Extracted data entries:
+++

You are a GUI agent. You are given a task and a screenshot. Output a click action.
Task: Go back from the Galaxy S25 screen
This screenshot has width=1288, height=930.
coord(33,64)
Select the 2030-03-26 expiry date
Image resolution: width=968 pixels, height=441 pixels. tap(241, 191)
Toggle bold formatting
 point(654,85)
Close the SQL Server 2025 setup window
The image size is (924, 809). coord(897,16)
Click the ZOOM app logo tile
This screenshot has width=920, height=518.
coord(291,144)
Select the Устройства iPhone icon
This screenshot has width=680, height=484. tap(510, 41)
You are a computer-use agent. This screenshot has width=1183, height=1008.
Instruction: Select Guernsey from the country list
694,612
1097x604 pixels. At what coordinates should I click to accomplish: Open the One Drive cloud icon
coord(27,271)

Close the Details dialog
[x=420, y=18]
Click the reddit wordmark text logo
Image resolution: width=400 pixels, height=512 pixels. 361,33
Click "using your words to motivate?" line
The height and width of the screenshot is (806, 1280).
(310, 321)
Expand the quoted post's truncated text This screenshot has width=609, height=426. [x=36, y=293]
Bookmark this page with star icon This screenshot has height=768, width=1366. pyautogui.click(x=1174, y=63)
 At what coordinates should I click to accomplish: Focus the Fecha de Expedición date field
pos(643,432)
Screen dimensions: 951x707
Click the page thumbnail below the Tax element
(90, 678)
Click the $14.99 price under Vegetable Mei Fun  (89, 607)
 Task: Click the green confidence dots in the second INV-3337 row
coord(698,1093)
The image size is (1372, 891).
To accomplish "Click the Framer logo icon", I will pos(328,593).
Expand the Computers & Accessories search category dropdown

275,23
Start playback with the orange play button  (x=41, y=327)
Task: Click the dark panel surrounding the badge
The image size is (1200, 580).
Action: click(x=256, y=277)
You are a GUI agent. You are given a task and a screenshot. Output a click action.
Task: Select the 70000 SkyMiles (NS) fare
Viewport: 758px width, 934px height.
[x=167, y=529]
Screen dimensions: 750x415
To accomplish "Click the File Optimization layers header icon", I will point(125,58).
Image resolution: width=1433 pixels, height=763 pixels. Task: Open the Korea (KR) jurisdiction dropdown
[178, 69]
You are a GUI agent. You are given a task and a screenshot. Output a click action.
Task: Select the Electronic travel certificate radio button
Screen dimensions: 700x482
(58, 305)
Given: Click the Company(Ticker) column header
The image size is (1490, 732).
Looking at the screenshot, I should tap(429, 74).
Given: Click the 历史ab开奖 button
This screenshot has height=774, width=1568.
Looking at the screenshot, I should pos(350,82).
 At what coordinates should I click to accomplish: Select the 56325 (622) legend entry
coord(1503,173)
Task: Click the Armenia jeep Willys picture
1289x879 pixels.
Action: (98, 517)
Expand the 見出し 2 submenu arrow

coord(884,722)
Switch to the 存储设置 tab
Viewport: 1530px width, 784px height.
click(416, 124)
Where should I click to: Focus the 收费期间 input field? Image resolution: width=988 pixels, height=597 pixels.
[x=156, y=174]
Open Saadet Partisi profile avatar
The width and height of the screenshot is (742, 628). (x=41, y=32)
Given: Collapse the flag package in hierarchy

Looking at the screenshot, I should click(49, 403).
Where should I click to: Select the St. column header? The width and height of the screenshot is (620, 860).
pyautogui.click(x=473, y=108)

+++

WHAT IS NEEDED: The word "button" may appear on some lines of these records; state how many such lines there are, and nothing else.

OUTPUT: 3